═══ Task input

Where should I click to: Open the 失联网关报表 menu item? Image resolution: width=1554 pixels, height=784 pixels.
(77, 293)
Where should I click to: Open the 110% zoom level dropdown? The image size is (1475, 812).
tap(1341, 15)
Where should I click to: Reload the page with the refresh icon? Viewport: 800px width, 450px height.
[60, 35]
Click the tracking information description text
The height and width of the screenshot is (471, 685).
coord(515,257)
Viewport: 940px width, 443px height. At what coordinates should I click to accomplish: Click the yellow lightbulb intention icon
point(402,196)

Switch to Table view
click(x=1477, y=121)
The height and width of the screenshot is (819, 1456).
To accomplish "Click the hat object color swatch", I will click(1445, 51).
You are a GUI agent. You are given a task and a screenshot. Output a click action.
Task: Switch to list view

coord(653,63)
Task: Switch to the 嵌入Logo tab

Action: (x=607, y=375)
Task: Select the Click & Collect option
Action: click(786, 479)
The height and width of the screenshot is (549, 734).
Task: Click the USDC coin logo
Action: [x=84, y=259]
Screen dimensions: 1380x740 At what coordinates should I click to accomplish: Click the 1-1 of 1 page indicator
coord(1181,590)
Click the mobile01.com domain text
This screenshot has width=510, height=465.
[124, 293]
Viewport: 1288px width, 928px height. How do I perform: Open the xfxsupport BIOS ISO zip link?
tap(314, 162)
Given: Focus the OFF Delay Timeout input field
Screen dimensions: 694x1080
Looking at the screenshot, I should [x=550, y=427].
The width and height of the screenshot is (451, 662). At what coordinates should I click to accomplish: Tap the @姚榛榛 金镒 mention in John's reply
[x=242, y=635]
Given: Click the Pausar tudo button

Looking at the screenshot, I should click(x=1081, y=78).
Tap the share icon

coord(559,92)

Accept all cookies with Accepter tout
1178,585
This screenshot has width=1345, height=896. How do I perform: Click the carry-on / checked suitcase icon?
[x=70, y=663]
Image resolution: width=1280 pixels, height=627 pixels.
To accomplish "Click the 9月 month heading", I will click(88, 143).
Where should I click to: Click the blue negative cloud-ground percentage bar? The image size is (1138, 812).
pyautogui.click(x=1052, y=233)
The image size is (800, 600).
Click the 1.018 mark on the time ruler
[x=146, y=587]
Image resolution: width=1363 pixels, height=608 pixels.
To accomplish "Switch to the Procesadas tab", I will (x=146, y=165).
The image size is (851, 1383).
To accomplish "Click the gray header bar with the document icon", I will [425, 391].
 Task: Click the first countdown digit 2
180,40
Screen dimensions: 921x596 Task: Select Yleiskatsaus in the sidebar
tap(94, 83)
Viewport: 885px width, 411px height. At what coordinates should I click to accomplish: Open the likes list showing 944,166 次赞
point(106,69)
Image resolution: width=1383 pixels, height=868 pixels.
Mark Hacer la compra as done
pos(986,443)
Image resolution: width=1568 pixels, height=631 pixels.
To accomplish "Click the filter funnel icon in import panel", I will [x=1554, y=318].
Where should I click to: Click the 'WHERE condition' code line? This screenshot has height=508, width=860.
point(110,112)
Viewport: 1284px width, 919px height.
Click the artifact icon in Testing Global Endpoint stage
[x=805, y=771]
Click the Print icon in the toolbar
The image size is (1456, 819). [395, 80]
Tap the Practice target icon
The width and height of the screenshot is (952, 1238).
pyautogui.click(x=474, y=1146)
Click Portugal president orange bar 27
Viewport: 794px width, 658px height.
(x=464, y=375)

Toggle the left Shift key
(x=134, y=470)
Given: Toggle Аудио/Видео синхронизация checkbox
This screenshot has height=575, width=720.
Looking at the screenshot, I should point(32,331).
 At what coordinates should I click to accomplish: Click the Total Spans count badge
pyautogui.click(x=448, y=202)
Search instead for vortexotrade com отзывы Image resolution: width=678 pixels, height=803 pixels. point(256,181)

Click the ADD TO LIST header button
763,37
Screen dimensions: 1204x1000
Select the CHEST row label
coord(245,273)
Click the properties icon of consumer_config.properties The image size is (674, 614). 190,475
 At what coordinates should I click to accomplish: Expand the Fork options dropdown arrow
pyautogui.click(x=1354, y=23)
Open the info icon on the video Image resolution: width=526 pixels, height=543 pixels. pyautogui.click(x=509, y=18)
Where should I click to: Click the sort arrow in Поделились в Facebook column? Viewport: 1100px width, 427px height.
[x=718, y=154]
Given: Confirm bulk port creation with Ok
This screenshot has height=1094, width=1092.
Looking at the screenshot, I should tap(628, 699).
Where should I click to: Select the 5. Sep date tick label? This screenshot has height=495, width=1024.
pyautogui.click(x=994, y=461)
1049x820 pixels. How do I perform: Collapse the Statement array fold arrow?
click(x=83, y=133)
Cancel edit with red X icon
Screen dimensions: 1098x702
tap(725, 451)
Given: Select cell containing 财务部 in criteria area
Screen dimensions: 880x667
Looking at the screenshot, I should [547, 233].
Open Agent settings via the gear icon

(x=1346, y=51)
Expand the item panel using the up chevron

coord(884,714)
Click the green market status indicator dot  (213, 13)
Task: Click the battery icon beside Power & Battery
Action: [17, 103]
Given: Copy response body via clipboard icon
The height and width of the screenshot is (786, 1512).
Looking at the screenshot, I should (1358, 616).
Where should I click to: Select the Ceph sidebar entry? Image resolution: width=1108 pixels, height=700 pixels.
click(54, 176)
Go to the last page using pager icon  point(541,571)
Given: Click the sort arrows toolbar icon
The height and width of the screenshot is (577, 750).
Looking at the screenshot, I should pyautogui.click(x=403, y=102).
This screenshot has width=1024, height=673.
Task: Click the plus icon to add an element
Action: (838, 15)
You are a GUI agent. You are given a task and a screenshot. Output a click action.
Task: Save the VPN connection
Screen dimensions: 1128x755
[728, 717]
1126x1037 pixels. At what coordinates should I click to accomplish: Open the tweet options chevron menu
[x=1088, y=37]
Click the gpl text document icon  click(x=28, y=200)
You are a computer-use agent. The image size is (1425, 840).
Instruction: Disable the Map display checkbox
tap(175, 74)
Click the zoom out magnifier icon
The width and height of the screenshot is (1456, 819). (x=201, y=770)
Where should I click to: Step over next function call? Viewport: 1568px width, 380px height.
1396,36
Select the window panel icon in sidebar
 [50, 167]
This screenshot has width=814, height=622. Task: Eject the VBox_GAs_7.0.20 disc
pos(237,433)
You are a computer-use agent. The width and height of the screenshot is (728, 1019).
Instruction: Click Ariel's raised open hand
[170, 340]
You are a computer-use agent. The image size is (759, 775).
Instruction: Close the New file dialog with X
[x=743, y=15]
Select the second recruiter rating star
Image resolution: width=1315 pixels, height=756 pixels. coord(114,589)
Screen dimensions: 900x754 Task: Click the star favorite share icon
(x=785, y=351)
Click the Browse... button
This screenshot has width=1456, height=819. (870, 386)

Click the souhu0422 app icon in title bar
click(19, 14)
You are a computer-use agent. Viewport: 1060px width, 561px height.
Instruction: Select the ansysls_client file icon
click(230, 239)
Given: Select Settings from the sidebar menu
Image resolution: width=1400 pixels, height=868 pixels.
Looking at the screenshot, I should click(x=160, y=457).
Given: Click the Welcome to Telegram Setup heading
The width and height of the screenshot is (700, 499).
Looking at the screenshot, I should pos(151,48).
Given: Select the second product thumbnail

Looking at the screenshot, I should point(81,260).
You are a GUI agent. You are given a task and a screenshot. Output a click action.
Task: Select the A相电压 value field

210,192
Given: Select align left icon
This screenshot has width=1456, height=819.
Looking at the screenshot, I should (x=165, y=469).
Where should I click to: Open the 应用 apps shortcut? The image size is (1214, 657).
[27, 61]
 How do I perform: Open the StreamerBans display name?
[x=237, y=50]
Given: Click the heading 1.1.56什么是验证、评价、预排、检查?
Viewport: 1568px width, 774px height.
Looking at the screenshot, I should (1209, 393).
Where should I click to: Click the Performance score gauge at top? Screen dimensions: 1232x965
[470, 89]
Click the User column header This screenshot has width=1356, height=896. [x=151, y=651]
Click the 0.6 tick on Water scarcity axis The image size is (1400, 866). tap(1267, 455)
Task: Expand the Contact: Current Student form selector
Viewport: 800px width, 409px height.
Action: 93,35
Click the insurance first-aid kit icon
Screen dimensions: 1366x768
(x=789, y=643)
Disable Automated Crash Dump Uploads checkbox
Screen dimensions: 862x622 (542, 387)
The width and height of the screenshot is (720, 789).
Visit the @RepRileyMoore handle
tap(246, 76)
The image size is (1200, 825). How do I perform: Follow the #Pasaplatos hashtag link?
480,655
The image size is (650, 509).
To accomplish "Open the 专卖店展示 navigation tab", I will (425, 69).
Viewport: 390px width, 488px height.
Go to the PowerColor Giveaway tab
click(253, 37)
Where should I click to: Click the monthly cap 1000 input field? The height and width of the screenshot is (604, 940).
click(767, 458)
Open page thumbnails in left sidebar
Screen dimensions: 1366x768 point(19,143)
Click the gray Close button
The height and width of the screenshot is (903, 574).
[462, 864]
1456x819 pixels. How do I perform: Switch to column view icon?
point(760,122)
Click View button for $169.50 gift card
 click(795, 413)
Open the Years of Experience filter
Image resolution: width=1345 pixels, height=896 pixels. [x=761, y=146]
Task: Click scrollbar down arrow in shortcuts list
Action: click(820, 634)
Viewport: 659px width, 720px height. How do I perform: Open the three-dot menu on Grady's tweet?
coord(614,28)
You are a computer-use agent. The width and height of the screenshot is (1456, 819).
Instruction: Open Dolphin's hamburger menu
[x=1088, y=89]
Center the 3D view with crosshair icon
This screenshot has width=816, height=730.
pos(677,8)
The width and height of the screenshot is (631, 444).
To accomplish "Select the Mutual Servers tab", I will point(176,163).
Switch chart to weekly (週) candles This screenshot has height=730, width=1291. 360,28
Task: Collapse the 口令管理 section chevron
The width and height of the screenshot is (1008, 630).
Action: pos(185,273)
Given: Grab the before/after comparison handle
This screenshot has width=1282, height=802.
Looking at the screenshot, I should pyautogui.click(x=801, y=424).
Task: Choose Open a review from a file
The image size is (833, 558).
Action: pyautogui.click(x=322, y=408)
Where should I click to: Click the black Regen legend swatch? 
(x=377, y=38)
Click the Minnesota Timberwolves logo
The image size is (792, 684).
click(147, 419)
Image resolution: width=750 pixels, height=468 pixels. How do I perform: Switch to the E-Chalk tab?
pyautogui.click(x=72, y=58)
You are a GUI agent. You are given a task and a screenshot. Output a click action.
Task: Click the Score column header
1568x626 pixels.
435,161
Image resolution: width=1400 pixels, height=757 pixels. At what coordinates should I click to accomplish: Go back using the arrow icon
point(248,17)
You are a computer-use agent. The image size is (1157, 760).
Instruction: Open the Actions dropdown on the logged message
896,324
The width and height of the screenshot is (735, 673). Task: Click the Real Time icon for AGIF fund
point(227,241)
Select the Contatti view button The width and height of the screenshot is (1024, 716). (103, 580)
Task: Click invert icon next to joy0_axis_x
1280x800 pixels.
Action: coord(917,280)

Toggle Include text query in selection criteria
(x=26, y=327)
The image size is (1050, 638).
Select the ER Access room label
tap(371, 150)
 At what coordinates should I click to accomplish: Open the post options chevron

══════

→ **Do this**: Revise the rows starting at the line containing "Task: Choose Open a review from a file" and ending at the line containing "point(248,17)" by replacing "Image resolution" with "Screen resolution" and leaving everything else as is. Return only those rows.

→ **Written reply**:
Task: Choose Open a review from a file
The image size is (833, 558).
Action: pyautogui.click(x=322, y=408)
Where should I click to: Click the black Regen legend swatch? 
(x=377, y=38)
Click the Minnesota Timberwolves logo
The image size is (792, 684).
click(147, 419)
Screen resolution: width=750 pixels, height=468 pixels. How do I perform: Switch to the E-Chalk tab?
pyautogui.click(x=72, y=58)
You are a GUI agent. You are given a task and a screenshot. Output a click action.
Task: Click the Score column header
1568x626 pixels.
435,161
Screen resolution: width=1400 pixels, height=757 pixels. At what coordinates should I click to accomplish: Go back using the arrow icon
point(248,17)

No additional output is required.